- **Problem to solve**
Below is a block of entries; repeat exactly the lines starting at the line that contains "Select the Lasso" and ending at the line that contains "Click the import", both included.

- **Extracted material**
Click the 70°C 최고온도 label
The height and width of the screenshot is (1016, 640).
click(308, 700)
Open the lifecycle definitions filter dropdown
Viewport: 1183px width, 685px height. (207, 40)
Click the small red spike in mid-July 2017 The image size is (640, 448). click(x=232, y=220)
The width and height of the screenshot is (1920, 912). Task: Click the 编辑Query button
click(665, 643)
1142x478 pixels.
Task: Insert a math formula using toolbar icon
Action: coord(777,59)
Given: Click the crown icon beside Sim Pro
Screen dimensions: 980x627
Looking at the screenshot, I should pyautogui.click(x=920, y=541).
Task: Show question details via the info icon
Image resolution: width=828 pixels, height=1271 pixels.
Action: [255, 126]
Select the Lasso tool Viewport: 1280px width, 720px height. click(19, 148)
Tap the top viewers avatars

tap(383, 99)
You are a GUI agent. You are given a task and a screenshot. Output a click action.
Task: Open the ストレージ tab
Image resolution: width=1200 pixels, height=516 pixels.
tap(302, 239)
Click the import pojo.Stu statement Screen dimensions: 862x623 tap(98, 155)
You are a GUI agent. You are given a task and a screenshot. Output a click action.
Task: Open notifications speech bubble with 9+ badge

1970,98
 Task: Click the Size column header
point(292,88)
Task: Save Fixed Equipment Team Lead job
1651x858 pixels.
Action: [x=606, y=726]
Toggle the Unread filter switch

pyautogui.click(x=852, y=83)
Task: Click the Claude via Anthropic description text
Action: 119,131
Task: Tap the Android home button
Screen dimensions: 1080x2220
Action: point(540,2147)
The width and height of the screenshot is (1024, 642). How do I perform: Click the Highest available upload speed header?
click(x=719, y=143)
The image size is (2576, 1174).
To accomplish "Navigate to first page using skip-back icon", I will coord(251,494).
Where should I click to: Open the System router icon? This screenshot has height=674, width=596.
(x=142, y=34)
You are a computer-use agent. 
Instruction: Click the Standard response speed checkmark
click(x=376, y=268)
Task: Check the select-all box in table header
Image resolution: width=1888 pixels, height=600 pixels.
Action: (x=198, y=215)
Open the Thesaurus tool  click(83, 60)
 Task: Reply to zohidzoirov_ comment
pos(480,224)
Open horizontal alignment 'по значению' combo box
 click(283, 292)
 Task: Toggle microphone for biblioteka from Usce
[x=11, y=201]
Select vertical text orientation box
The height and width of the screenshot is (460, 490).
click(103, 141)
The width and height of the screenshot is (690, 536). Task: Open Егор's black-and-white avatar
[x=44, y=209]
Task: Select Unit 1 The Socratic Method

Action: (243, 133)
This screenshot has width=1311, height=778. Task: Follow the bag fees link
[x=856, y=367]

- **Exercise solution**
Select the Lasso tool Viewport: 1280px width, 720px height. click(19, 148)
Tap the top viewers avatars

tap(383, 99)
You are a GUI agent. You are given a task and a screenshot. Output a click action.
Task: Open the ストレージ tab
Image resolution: width=1200 pixels, height=516 pixels.
tap(302, 239)
Click the import pojo.Stu statement Screen dimensions: 862x623 tap(98, 155)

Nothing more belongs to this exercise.